Homelab: SmartOS Lenovo TS140 build

Today I received the final component to complete my first homelab-specific PC build.

Here’s the final spec sheet:

The motherboard in this unit supports Intel AMT for lights-out management on the on-board NIC.

I’ve installed Joyent’s SDC, an enhanced, yet still open-source version of SmartOS. This OS supports ZFS for storage, KVM virtualization, as well as lighter-weight virtualization based on Solaris zones that supports Linux via “LX-branded” zones. It offers API-driven image and VM/zone creation, and will soon host a number of Linux VMs for my home use.

Both the on-board and the additional PCI-Express Intel NIC are supported, and I’ve configured the 4-port NIC to be collected under non-LACP link aggegration (neither active nor passive), and set this NIC as my external adapter while the on-board NIC is the admin adapter. The admin adapter is used, among other things, for PXE booting additional compute nodes. So far, this DHCP server has not conflicted with my home router, despite not being physically isolated or configured to use a VLAN.

Installation of SmartOS and later SDC was straightforward - simply flash an image to a USB drive and boot from it - but initially I was missing one crucial option. I needed to include variable os_console vga in the boot commands in order to have viable keyboard input on a local console during the setup. My 3 SATA drives were automatically recognized and configured in a RAIDZ-1 arrangement for parity that allows for the loss of any one drive without data loss. This is a fully-destructive operation, but I had originally used these 3 drives in a FreeNAS build prior to this and had nothing of value left on them.
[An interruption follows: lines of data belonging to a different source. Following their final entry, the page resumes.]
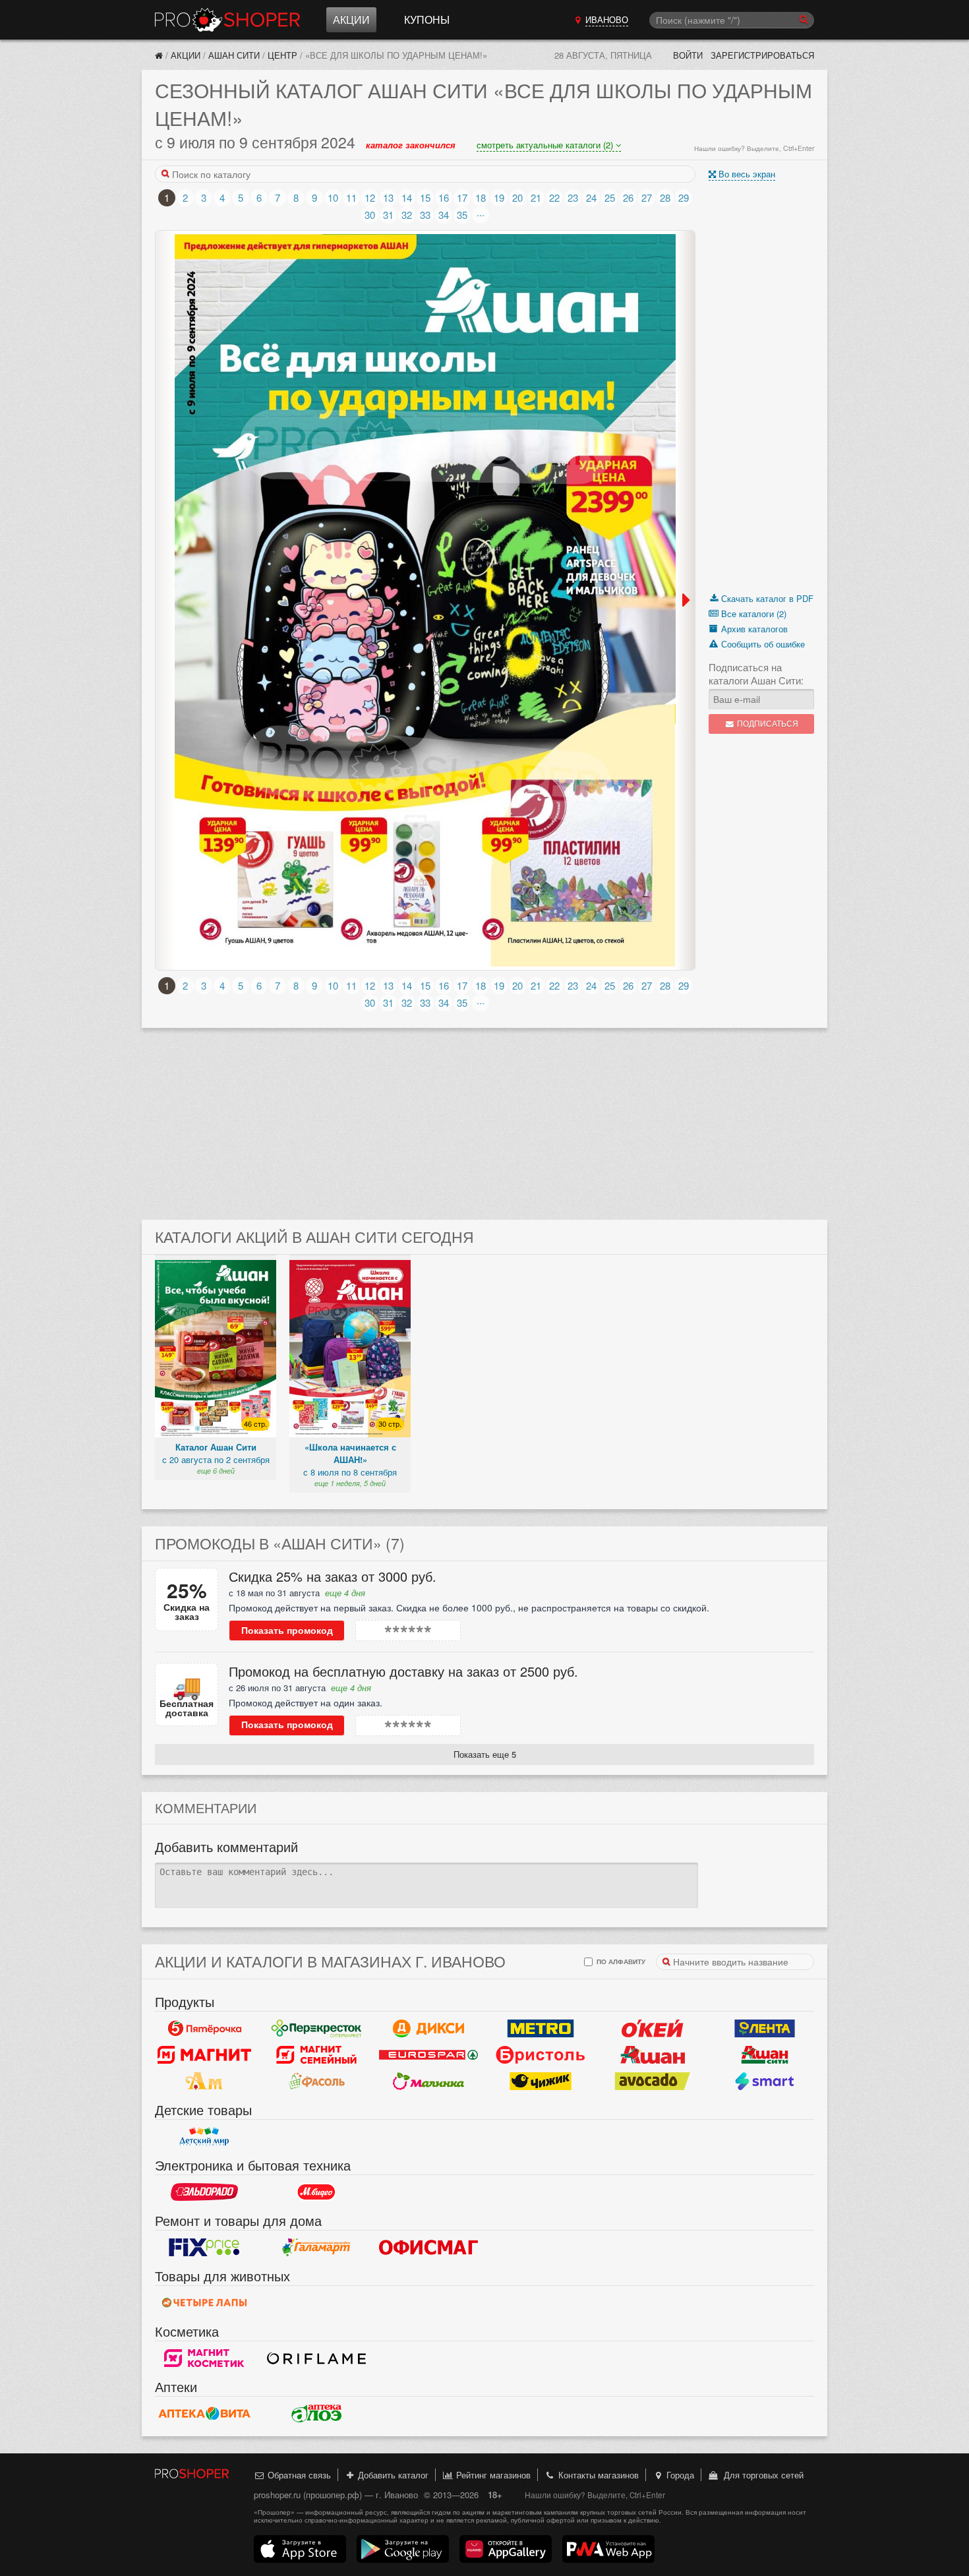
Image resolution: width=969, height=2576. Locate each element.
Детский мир (204, 2136)
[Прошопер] (159, 55)
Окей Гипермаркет (653, 2028)
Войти (688, 55)
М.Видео (316, 2191)
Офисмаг (428, 2247)
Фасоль (316, 2081)
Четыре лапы (204, 2302)
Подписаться (766, 723)
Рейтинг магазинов (492, 2475)
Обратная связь (298, 2475)
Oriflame (316, 2358)
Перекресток (316, 2028)
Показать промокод (287, 1630)
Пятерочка (204, 2028)
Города (679, 2475)
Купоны (427, 19)
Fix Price (204, 2247)
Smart (765, 2081)
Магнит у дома (204, 2054)
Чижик (540, 2081)
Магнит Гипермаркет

Under vanilla SmartOS, I was shutting the unit down and re-flashing the USB to upgrade to a new image, but since switching to the SDC distribution, I can do this remotely and online via sdcadm. Since new releases come out every other Thursday, I’m relieved to have a simpler option, as the USB drive I’m using is a tiny form factor with roughly 2MB/sec sustained write speeds.

The learning curve for Solaris/SmartOS commands has been a little steep, but this guide has been invaluable. I’ve also added pkgin to the global zone so that I could install tmux.